- _Task item_: In the abstract on rat liver acetyl-coenzyme-A hydrolase, what warming temperature appeared optimal for reactivating the enzyme?

- _Quoted passage_:

Abstract

An acetyl-coenzyme-A hydrolase from the supernatant fraction of rat liver is known to be rapidly inactivated at low temperature. Loss of catalytic activity is accompanied by apparent dissociation of tetrameric and dimeric forms of the enzyme into monomers. It was found that rewarming under appropriate conditions almost completely reversed the cold-induced inactivation and dissociation of the enzyme: At a protein concentration of 14 micrograms/ml, simple rewarming only partially restored the enzyme activity (less than 3% of the original activity), but at a higher concentration of the enzyme or in the presence of 1 mg/ml bovine serum albumin, the reactivation by warming was greater. Warming at 37 degrees C appeared to be optimal for reactivation; warming at 25 degrees C or at 43 degrees C was less effective. Longer exposure to cold did not affect reactivation on rewarming, but on repeated inactivation and reactivation the reactivation decreased to some extent, especially at lower concentrations of enzyme protein. Among various nucleotides tested, ATP greatly enhanced the restoration of the activity, while ITP, UTP and ADP were less effective and AMP, GTP, TTP and CTP had little effect. At an enzyme-protein concentration of 14 micrograms/ml, 2 mM ATP restored the enzyme activity to about 70% of that before cold treatment, while acetyl-CoA (0.5 mM) restored the activity about 50%. High concentrations of phosphate (0.92 M) and pyrophosphate (0.45 M) restored about 80% and 95%, respectively, of the original activity. Sucrose density gradient centrifugation of the active dimer at high enzyme concentration at 4 degrees C for 20 h produced a monomeric form without catalytic activity. Gel filtration showed that simple rewarming mostly converted the monomeric enzyme obtained in this way to the dimeric form, whereas on rewarming with ATP the monomer was mostly converted to a tetrameric form. The dimeric and tetrameric forms both had catalytic activity.

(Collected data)

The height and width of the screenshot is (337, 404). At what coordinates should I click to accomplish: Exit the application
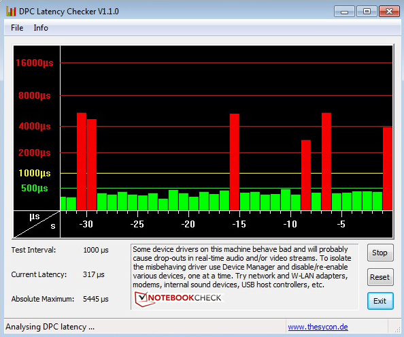(380, 301)
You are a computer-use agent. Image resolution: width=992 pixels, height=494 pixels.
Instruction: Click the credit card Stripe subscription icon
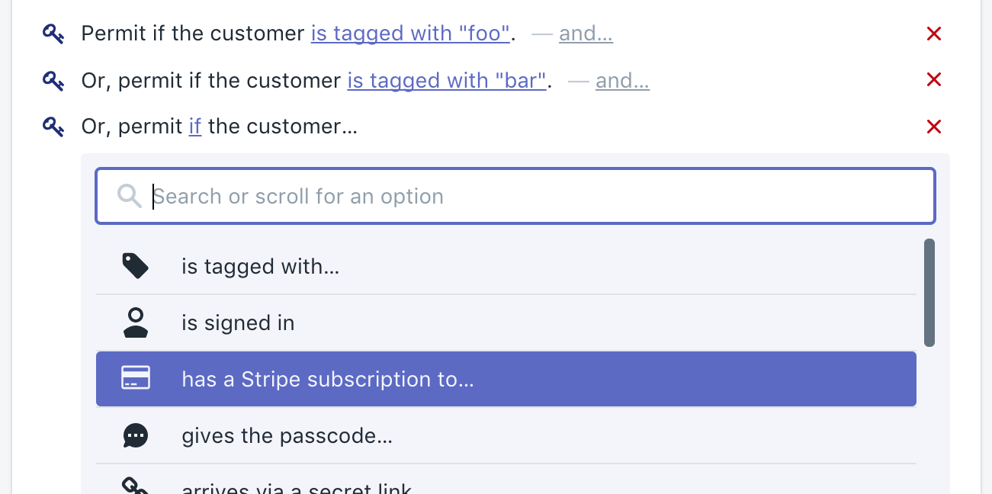(x=135, y=379)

- _Response box_: 37 degrees C